Coordination
Les Affaires étrangères se diversifient
Le Quai d’Orsay consulte, concerte et coordonne
Face à la diversité croissante des Affaires étrangères et à la multiplication des intervenants, le maintien de la cohérence de l’action extérieure demande un effort quotidien de coordination.
Arrêté du Directoire du 22 messidor an VII. Ce qui signifie que les ambassadeurs étrangers en France ne doivent avoir qu’un seul interlocuteur, le ministère des Affaires étrangères et européennes...

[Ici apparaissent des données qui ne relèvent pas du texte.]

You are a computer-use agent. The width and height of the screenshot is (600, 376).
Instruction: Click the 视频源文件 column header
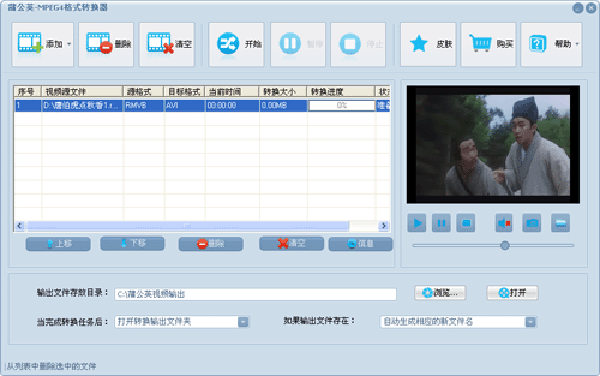pyautogui.click(x=82, y=92)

Les Affaires étrangères se diversifient
Balkans, Afrique centrale, Cachemire..., les problèmes politiques classiques continuent de faire les gros titres des médias. La France, membre permanent du Conseil de sécurité, ayant des intérêts partout dans le monde, est presque toujours impliquée dans le traitement de ces crises. Elle n’est pas moins engagée dans la diplomatie économique, qu’il s’agisse de fixer le cadre de l’action des entreprises, comme le font l’OMC et l’Union européenne, ou de soutenir les entreprises françaises. Quant au rayonnement culturel et à la coopération internationale, ce sont des composantes essentielles de la politique extérieure française. D’autres champs d’action s’ouvrent sans cesse : il y a une diplomatie de l’espace, de la science, du sport. Les problèmes transversaux foisonnent : environnement, drogue, criminalité. La plupart du temps, toutes ces questions sont liées et il faut maîtriser leurs interactions. Les intervenants se multiplient au sein même du ministère, la plupart des affaires intéressent plusieurs services. En outre, du fait de la diversification, une bonne vingtaine d’autres ministères agissent à l’étranger. On a compté 28 sections budgétaires concourant à l’action extérieure. D’autres acteurs interviennent : le Parlement, les collectivités territoriales, les grandes entreprises, les médias, les organisations non gouvernementales (ONG). Beaucoup de voix françaises se font ainsi entendre sur la scène internationale ; pour se faire écouter, mieux vaut se concerter et parler d’un même ton.
Le Quai d’Orsay consulte, concerte et coordonne
Le Directoire et Napoléon avaient déjà perçu le problème et investi le ministère des " Relations extérieures ", par des textes toujours en vigueur, du monopole des contacts avec les étrangers. De nos jours, il s’agit plutôt de coordination. À l’intérieur du ministère, la consultation entre services est permanente, facilitée maintenant par la messagerie électronique. Des " groupes charnières " associent les directions concernées par un même sujet et une direction chef de file est responsable de la concertation des positions. Le secrétaire général arbitre, et en dernier ressort le ministre, via son cabinet. À l’extérieur, le ministère entretient des relations systématiques avec les ministères de la Défense, de l’Économie, des Finances et de l’Industrie, de l’Éducation, de la Culture, de l’Intérieur, de la Justice, et d’autres encore. Il coopère à l’action du Parlement. Il est en contact avec les milieux d’affaires. Enfin, depuis 1994, un Comité interministériel des moyens de l’État à l’étranger (CIMEE) fait chaque année l’inventaire des réseaux de l’État à l’étranger et de l’emploi des crédits d’action extérieure.